Ahead of his new solo record, The Nearer The Fountain, More Pure The Stream Flows, Jade connected with Damon Albarn about slowing down and taking stock of your life in quarantine, becoming a citizen of Iceland, and his plans for touring the record.

You can listen to a radio edit of the interview in the audio player above, and read a full transcript of the conversation below.

Interview Transcript

Edited for clarity and length.

JADE: We have a special guest joining us today. Damon Albarn of Gorillaz and Blur has his second solo album.
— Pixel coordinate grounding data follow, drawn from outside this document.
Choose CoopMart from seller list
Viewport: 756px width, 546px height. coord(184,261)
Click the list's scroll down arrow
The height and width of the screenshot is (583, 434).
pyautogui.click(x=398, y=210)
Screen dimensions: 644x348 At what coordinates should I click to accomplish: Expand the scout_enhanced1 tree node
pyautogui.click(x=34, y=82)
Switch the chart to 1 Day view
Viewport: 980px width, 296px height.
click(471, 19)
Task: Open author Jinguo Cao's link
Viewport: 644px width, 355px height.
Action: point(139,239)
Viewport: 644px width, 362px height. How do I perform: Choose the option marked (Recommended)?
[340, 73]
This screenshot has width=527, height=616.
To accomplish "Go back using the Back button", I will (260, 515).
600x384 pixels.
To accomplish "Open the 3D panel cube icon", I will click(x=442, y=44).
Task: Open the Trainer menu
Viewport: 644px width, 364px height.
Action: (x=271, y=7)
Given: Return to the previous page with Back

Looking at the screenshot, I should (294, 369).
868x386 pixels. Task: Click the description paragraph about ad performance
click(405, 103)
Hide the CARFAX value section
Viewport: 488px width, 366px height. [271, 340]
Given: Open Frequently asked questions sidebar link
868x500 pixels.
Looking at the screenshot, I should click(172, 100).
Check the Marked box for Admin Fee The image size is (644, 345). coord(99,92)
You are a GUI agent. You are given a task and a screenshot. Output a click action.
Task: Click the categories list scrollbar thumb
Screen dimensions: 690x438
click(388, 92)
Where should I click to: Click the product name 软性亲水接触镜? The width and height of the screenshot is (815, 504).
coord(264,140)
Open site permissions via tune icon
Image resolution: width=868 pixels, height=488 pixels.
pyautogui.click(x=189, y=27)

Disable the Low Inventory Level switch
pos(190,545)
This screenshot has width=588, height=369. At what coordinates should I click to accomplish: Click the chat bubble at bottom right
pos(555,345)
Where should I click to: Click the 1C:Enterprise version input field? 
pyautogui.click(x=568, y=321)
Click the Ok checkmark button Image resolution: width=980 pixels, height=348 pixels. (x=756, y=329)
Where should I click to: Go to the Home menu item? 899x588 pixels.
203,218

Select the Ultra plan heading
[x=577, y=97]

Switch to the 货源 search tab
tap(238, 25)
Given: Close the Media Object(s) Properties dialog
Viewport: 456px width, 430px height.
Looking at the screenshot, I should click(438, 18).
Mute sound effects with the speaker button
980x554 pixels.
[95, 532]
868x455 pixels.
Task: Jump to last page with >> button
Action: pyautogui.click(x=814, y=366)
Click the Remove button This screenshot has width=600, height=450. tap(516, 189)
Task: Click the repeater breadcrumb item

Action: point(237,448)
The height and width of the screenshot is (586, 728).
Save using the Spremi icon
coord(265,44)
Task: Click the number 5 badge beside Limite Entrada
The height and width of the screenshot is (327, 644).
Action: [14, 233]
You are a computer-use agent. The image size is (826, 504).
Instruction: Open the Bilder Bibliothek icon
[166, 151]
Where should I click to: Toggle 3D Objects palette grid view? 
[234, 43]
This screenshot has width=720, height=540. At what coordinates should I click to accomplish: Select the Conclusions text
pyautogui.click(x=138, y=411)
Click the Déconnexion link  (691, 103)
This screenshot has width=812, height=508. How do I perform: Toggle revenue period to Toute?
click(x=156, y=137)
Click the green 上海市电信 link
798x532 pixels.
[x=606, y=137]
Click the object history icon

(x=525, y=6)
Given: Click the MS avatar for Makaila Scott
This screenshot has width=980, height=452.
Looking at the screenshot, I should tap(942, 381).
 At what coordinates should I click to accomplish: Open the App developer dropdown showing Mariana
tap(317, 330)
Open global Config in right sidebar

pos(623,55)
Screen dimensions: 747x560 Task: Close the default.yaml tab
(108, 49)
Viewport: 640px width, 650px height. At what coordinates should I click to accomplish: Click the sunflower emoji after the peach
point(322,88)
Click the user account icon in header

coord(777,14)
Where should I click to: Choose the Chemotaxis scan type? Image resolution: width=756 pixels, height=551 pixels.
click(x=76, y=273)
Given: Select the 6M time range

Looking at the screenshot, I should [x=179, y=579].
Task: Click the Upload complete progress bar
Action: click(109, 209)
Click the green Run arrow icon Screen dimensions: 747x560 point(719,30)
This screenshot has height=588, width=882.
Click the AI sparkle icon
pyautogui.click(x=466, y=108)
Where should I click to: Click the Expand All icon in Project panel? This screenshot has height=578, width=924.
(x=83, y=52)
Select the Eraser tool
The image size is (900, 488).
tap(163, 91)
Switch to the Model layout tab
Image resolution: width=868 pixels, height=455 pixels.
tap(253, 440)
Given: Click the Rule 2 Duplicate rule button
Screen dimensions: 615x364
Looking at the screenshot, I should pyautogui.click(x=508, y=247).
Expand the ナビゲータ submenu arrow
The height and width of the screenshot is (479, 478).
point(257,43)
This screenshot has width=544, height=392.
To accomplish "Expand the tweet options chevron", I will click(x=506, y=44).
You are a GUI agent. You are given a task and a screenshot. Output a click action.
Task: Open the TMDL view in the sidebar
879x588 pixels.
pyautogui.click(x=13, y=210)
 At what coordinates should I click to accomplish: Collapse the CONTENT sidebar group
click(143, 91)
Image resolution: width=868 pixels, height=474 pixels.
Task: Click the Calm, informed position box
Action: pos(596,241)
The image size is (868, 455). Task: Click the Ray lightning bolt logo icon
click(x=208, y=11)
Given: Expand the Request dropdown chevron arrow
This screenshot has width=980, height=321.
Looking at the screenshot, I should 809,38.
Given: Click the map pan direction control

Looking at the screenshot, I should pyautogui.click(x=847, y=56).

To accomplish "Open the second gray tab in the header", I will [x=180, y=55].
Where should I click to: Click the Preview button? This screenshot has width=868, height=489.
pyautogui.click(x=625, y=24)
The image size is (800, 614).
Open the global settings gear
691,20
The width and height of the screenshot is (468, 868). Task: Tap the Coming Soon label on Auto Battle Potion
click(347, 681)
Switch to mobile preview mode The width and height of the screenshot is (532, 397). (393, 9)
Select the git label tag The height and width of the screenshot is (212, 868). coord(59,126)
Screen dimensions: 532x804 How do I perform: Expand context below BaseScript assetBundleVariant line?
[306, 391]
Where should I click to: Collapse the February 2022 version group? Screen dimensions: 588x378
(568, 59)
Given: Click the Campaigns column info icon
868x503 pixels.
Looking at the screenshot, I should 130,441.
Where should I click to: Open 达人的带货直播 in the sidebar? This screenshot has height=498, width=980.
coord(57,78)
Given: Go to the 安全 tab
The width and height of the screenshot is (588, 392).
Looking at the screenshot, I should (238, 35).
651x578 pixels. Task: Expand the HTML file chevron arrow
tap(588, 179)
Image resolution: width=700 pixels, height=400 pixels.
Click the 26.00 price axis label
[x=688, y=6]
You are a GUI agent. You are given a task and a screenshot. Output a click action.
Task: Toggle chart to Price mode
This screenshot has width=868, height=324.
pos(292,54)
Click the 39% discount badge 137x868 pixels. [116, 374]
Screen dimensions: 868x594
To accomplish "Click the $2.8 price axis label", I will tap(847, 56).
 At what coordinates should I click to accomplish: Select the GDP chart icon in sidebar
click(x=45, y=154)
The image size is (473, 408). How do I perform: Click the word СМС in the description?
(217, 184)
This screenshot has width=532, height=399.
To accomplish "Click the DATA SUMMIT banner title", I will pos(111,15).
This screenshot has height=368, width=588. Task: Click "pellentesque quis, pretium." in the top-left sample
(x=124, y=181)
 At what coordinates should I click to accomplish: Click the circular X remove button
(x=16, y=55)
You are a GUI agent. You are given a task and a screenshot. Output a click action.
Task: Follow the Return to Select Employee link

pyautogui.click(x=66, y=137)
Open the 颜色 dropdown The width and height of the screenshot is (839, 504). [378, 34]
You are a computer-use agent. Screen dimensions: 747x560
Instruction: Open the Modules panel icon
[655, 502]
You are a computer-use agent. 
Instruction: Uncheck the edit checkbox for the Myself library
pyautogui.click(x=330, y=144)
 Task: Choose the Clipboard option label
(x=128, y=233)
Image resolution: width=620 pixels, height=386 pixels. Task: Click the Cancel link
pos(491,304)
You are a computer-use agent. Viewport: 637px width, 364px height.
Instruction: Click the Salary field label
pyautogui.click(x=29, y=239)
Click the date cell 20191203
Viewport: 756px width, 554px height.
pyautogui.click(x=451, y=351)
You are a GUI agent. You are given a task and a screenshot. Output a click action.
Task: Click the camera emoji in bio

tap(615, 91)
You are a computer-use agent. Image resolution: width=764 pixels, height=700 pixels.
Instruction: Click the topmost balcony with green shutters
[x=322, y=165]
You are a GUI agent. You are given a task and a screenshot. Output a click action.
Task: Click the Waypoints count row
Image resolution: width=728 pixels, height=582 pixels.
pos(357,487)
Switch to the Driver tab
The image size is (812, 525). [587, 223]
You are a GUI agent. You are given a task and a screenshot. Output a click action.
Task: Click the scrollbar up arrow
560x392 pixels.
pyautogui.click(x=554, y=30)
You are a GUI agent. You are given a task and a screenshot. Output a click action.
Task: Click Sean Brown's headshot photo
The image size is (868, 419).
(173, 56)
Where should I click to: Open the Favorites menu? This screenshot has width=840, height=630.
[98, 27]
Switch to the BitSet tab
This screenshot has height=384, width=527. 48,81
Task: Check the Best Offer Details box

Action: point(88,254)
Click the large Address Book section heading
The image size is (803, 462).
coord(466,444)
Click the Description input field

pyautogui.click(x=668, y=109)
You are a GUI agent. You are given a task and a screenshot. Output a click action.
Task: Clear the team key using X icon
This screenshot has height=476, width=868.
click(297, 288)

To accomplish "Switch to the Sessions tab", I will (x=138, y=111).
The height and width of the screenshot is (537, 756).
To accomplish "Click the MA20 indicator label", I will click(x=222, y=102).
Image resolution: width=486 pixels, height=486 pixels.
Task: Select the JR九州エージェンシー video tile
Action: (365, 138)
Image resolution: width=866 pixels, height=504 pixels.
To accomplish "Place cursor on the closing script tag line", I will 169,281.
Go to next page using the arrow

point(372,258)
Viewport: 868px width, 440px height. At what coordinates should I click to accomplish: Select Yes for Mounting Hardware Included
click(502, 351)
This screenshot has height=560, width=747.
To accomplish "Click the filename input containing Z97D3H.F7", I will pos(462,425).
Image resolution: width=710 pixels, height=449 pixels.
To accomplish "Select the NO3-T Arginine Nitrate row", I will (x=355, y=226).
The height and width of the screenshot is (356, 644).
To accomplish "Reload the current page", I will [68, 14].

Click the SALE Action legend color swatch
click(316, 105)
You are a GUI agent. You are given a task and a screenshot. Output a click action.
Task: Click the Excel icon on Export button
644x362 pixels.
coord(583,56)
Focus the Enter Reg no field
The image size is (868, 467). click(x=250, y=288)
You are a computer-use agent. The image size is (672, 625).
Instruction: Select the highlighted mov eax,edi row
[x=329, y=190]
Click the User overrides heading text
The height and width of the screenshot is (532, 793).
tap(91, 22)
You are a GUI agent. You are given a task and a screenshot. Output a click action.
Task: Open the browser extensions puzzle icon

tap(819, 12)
We've been enjoying it here on The Current it's called The Nearer The Fountain, More Pure The Stream Flows and it's coming out on November 12. Damon, thank you so much for joining us first of all, how are you doing today?

DAMON ALBARN: I'm good, I'm good. I was just wondering what the weather's like.

JADE: The weather here is weirdly beautiful. We have like 80 degrees in Minnesota which is bonkers for this time of year.

80 degrees? Wow, you've had some crazy weather haven't you?

What I keep saying is wouldn't it be nice if this is what it was like all year long? In October in Minnesota we typically have snowstorms.

Exactly, it's the beginning of the tough tough months.

Our weather guy at the station was saying he keeps track of all of the the weird anomalies that are taking place, and he said this is our new normal. It's all very different way of kind of looking at what normal weather is.

Yeah, I mean, there is no such thing as normal, you know? Jimmy says in Quadrophenia all those years ago, well Phil Daniels says in Quadrophenia, "What's normal?"

I guess that's something we've all learned, you know? If you felt like there was some sort of normal, I think that got kicked off its platform for you in the last year and a half.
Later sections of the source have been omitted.